§ **SELECTED EXCERPT**

---

Physical characteristics
- • location: valley in Herrick Township, Susquehanna County, Pennsylvania
- • elevation: 1,710 feet (520 m)
- • location: East Branch Tunkhannock Creek in Clifford Township, Susquehanna County, Pennsylvania near Elkdale
- • coordinates: 41°41′43″N 75°31′29″W﻿ / ﻿41.69536°N 75.52467°W
- • elevation: 1,345 feet (410 m)
- Length: 3.0 mi (4.8 km)
- Basin size: 4.56 sq mi (11.8 km^{2})

Basin features
- Progression: East Branch Tunkhannock Creek → Tunkhannock Creek → Susquehanna River → Chesapeake Bay
- • left: Tinker Hollow

= Little Creek (East Branch Tunkhannock Creek tributary) =

Little Creek is a tributary of East Branch Tunkhannock Creek in Susquehanna County, Pennsylvania, in the United States. It is approximately 3.0 mi long and flows through Herrick Township and Clifford Township. The watershed of the creek has an area of 4.56 sqmi. The creek has one unofficially named tributary, which is known as Tinker Hollow. Little Creek is designated as Class A Wild Trout Waters. The surficial geology in its vicinity mainly consists of Wisconsinan Till and alluvium.

==Course==
Little Creek begins in a valley in Herrick Township. It flows southwest for a few tenths of a mile, passing through an unnamed pond before turning south-southeast. After more than a mile, the creek receives an unnamed tributary from the left and turns south, entering Clifford Township. Several tenths of a mile further downstream, it turns southwest, receiving the tributary Tinker Hollow from the left before turning northwest, beginning to flow alongside Tinker Hill. After a short distance, the creek turns southwest again for a few tenths of a mile before reaching its confluence with East Branch Tunkhannock Creek.

Little Creek is approximately 3.0 mi long. The creek joins East Branch Tunkhannock Creek 13.78 mi upstream of its mouth.

===Tributaries===
Little Creek has one unofficially named tributary: Tinker Hollow, which is named for the valley through which it flows. Tinker Hollow joins Little Creek 0.60 mi upstream of its mouth, near Burdick Corners, and drains an area of 1.33 sqmi.

---

Records from a data collection

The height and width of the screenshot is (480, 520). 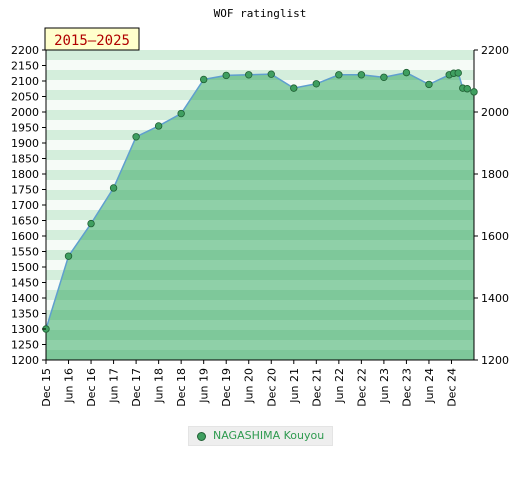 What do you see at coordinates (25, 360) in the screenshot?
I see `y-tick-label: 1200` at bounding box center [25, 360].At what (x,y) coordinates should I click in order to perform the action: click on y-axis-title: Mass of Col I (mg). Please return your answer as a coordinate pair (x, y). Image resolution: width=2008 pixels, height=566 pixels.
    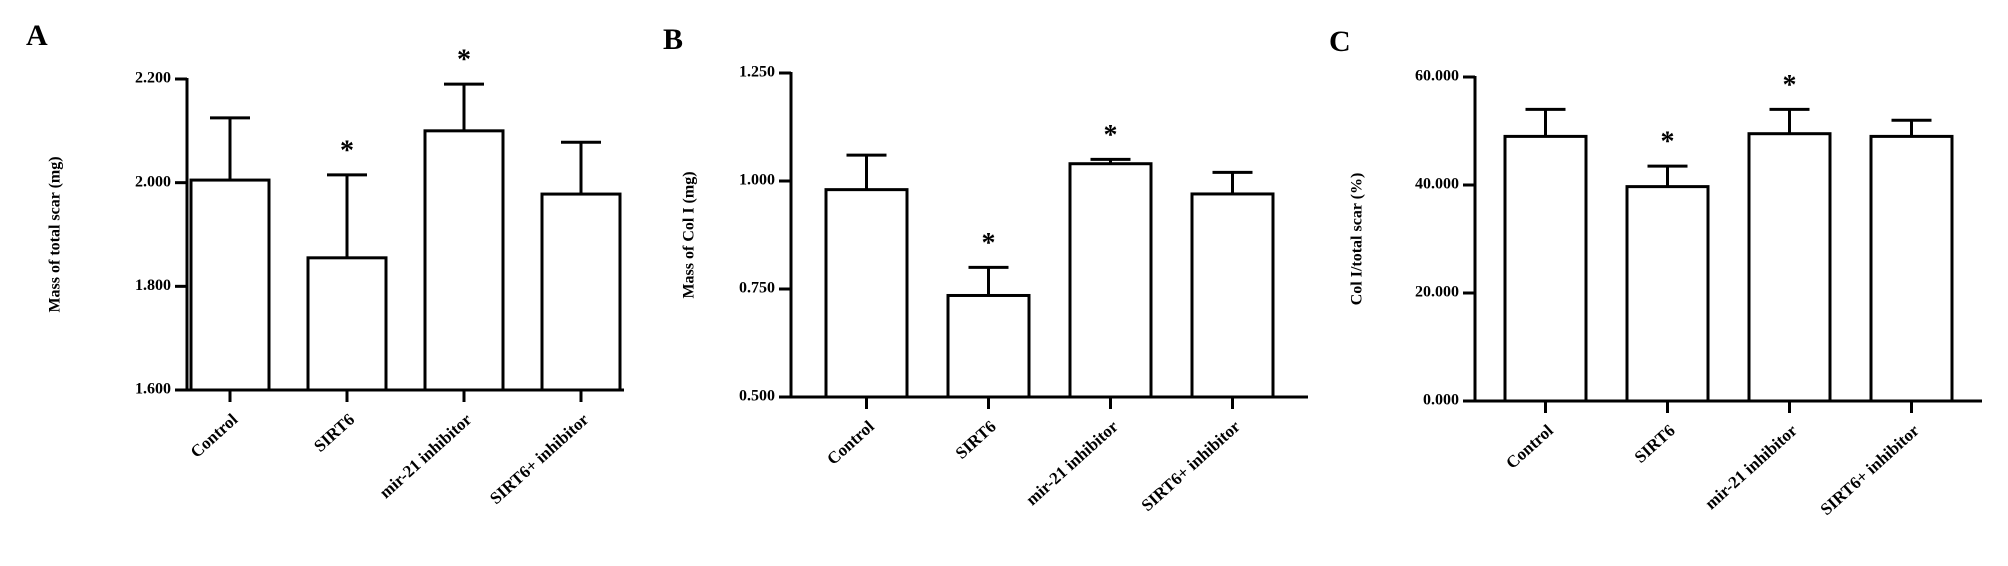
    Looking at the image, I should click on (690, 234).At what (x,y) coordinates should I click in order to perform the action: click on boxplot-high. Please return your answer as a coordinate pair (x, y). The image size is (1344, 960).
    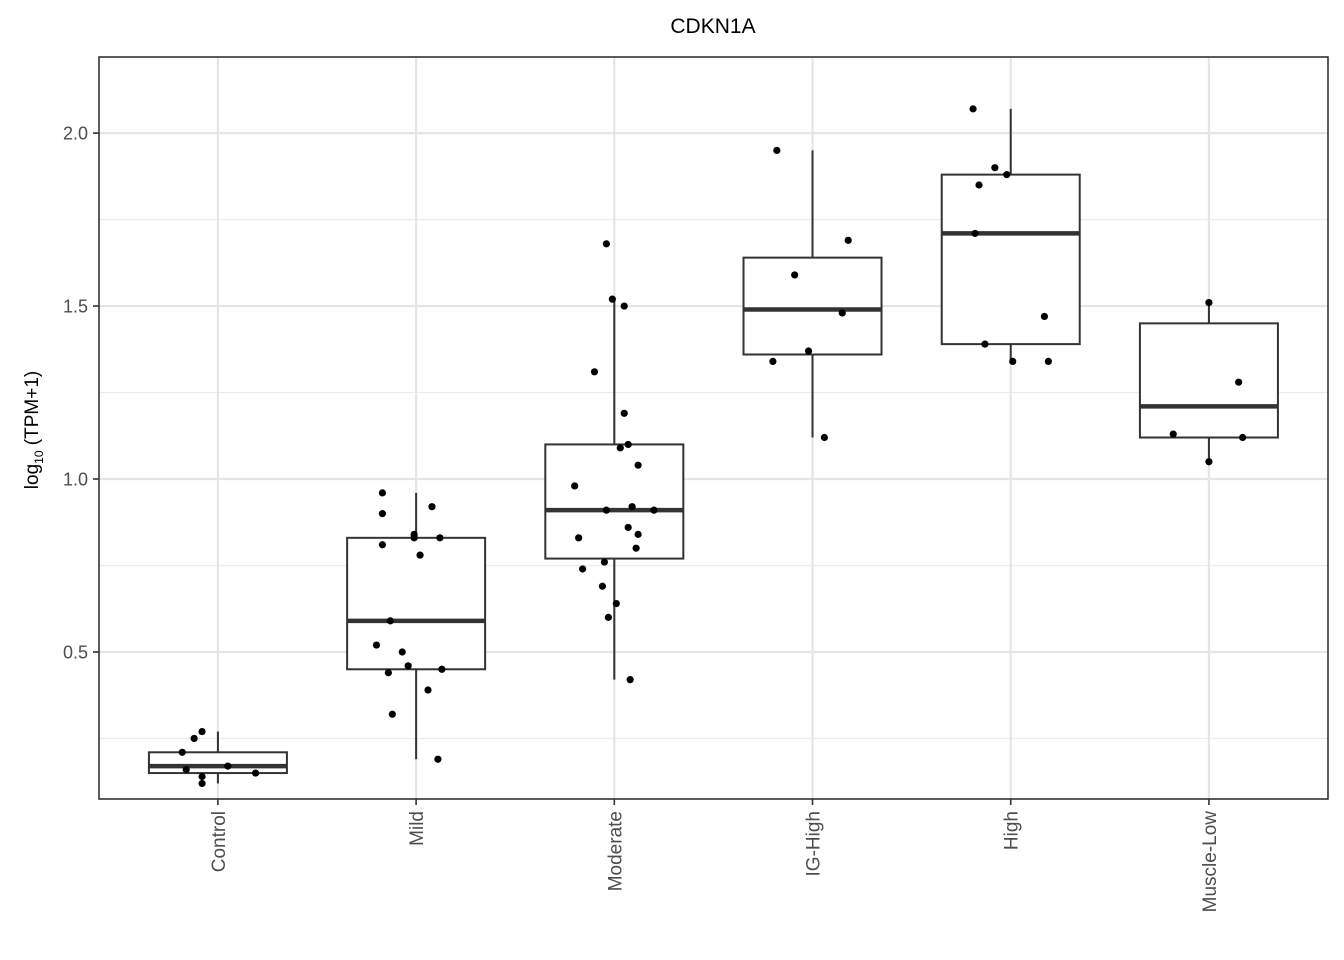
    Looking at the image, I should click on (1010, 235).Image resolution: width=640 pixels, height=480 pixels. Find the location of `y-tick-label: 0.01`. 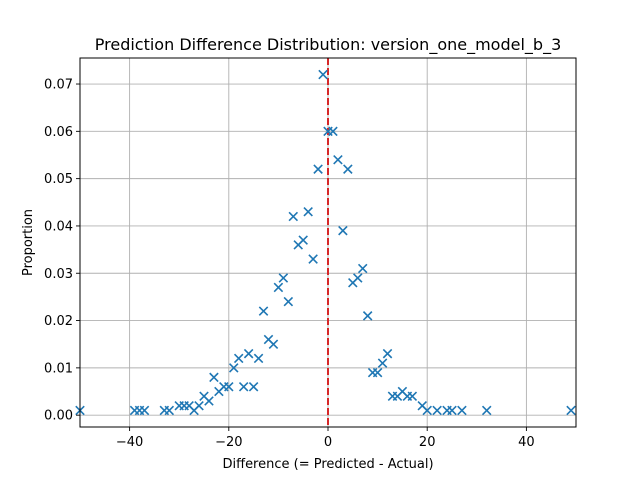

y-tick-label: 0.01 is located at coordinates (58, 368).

---

§ **EXERCISE DETAILS**
List every waterway named in the "Progression" line of the Little Creek article, in order.

§ **RESPONSE TO THE EXERCISE**
East Branch Tunkhannock Creek, Tunkhannock Creek, Susquehanna River, Chesapeake Bay